* The request
Please update the lines from the line with "You are a GUI" to the line with "802x580 pixels." by changing "sidebar" to "navigation panel" and leaving everything else as it is. Return only those lines.

* Listing
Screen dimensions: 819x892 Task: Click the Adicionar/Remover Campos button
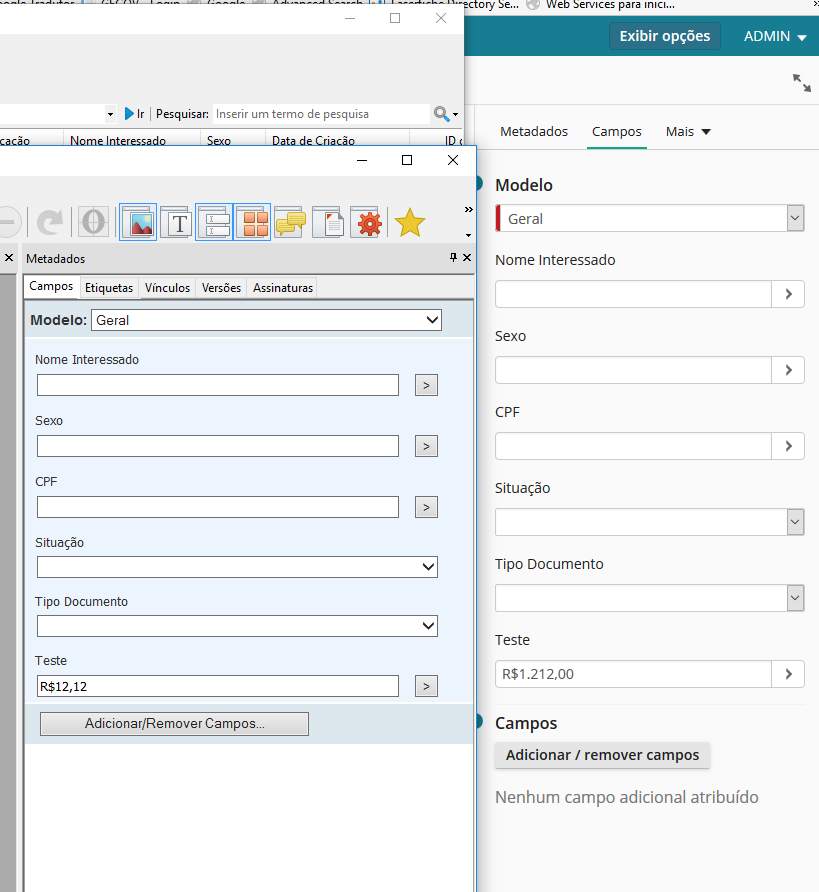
---
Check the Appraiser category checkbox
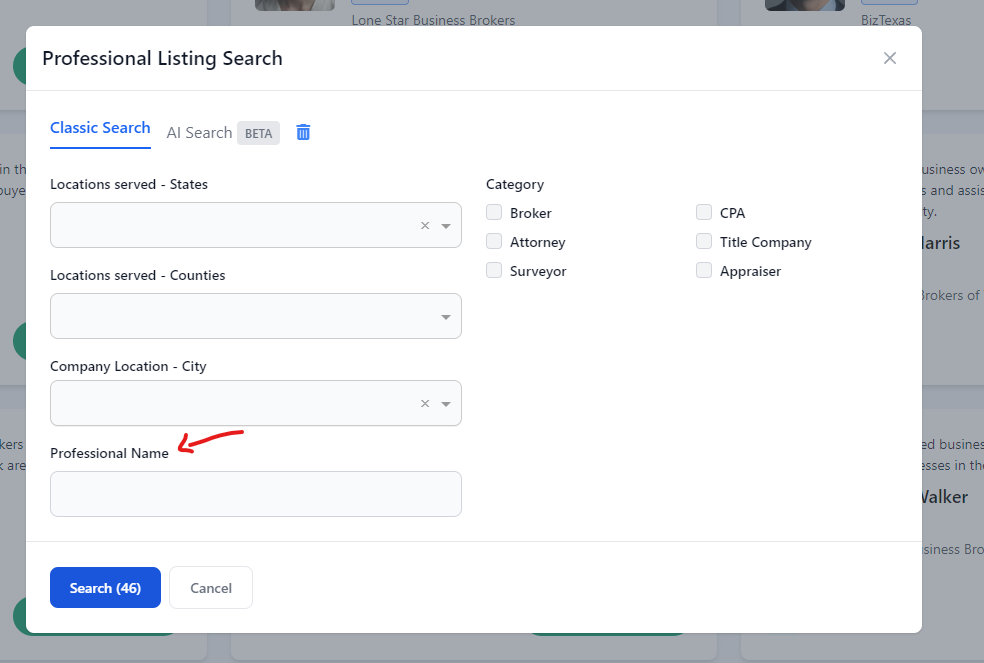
---
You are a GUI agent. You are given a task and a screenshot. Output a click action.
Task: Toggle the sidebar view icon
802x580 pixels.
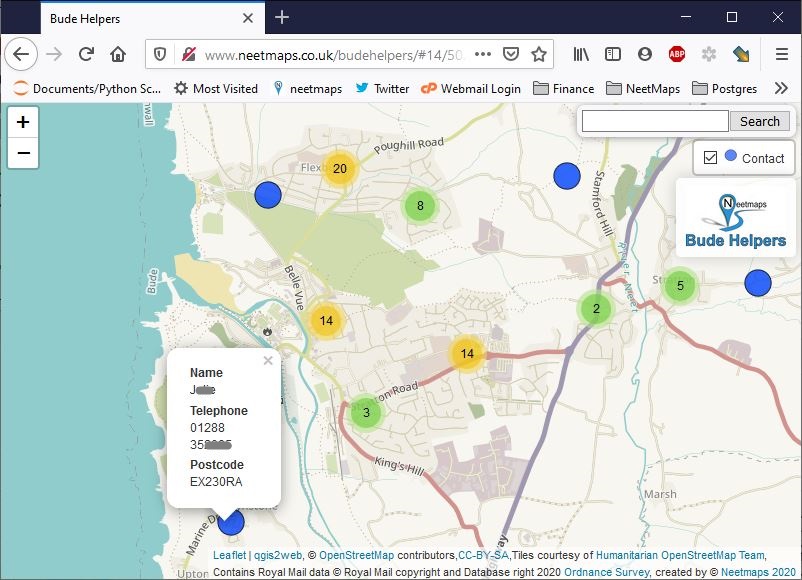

* The result
You are a GUI agent. You are given a task and a screenshot. Output a click action.
Task: Toggle the navigation panel view icon
802x580 pixels.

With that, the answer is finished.